Your task is to write out exactly the lines from the line containing "The height and" through the end of the records, inclusive at both ends.

+ + + + + + +

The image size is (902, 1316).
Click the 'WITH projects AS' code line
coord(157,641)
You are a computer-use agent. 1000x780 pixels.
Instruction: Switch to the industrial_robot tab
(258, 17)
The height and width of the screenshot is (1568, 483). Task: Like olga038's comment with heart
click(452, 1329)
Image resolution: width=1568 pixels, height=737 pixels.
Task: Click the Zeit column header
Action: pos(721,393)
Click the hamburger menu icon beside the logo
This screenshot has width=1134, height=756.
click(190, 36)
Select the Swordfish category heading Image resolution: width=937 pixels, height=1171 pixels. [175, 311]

+ + + + + + +

● **RESULT OF THE EXERCISE**
The height and width of the screenshot is (1568, 483). Task: Like olga038's comment with heart
click(452, 1329)
Image resolution: width=1568 pixels, height=737 pixels.
Task: Click the Zeit column header
Action: pos(721,393)
Click the hamburger menu icon beside the logo
This screenshot has width=1134, height=756.
click(190, 36)
Select the Swordfish category heading Image resolution: width=937 pixels, height=1171 pixels. [175, 311]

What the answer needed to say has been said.